Bush Labeled “Senior Friendly”

Seniors Hail Prescription Drug Action

Statement By 60 Plus Association President Jim Martin

At long last, senior citizens all across our great land can expect action on a prescription drug plan that will work. President Bush, while on the campaign trail in 2000, in a Rose Garden ceremony on July 12, 2001 and on numerous occasions while on-the-stump for candidates vying for office in the mid-term elections of 2002, promised action on this difficult issue. And he’s making good on that promise now.

As the President declared in his State of The Union address this evening, Medicare reform is one of his Administration’s primary goals and that includes a variety of options for seniors when purchasing their prescription medications. This is a gutsy move by a gutsy President — for indeed, he’ll no doubt face the demagoguery that always accompanies strong initiatives such as Medicare reform. Seniors are sick and tired of name-calling and foot-dragging. Results are what is needed and needed now. Bi-partisan efforts in the past to modernize Medicare have gone aborning; Senators John Breaux (D-LA) and Bill Frist (R-TN) tried to accomplish this in the 106th, only to have hopes dashed at the altar of Congressional inactivity.

*America is losing its best physicians owing to liability insurance gone haywire. Medicare needs reform.

*States all across America are banding together to creatively address out-of-control prescription drug costs. Medicare needs reform.

*A patient’s bill of rights, squared with HMO accountability, is necessary. Medicare needs reform.

*Drugs are coming across our borders, unchecked and unsupervised, all for cost expediencies that could well lead to serious health consequences. Medicare needs reform.

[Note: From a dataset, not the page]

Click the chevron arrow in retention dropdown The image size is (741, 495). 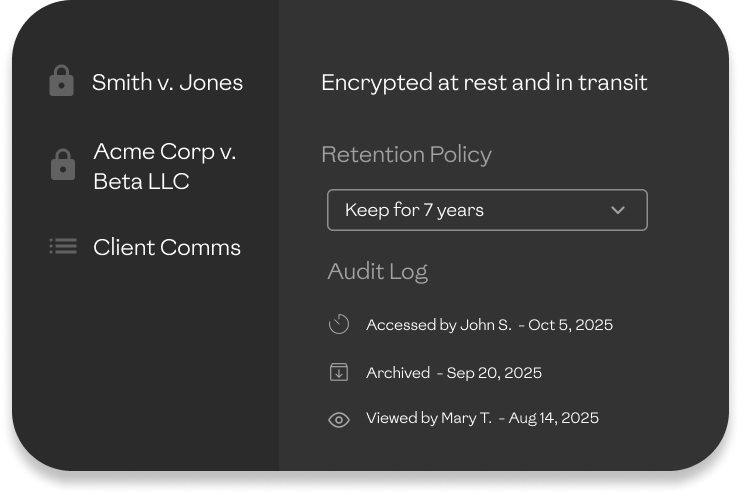click(x=618, y=210)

*Medicare, first passed in 1965, (and I was chief-of-staff to Congressman Edward J. Gurney, R- FL, who voted for it) could not have accounted for the great strides in health care that we enjoy in the United States today. We live longer and live better — witness my 86-year-old Mom and my 103-year-old Stepfather — but there’s a price to be paid. The federal government presently picks up better than 45% of the nation’s health care tab. That cannot continue. Medicare needs reform.

We applaud President Bush for his promise made — and his promise kept. Seniors have waited a very long time for a health care system that offers modern results with affordable options. The time for Congress to act is now.

Change and real reform is never easy. The President wants to grow the economy and create jobs. He wants to bring health care reform into the 21st century. He wants to make America less reliant on foreign energy. He wants to meet homelessness and despair with a compassionate, conservative agenda that he saw work while he was Governor of Texas. And of course, he wants to preserve the peace and the security of our nation in these troubled times as America fights a different war.

Make no mistake about it. We are at war and have been for 18 months. For those who hit the twin towers, the Pentagon and God only knows how many more thousands who would have died had it not been for the supreme sacrifices made by those heroes on Flight 93 that crashed in Pennsylvania, these enemies of the human race would have used nuclear bombs had they access to them. That is a sobering, chilling fact of this war, which the American public must come to grips with.

Bracing the U.S. for this continuing conflict with an enemy that may not wear a military uniform isn’t easy. Deciding how to tap energy sources right here in America while balancing our fragile environment isn’t easy. Doing away with onerous measures such as double taxation on dividends — dividends that so many seniors rely upon in their golden years — isn’t easy. But this President seems more than willing to invest his political capital to accomplish what he believes is right for America. Right on, Mr. President. We ‘seasoned citizens’ thank you.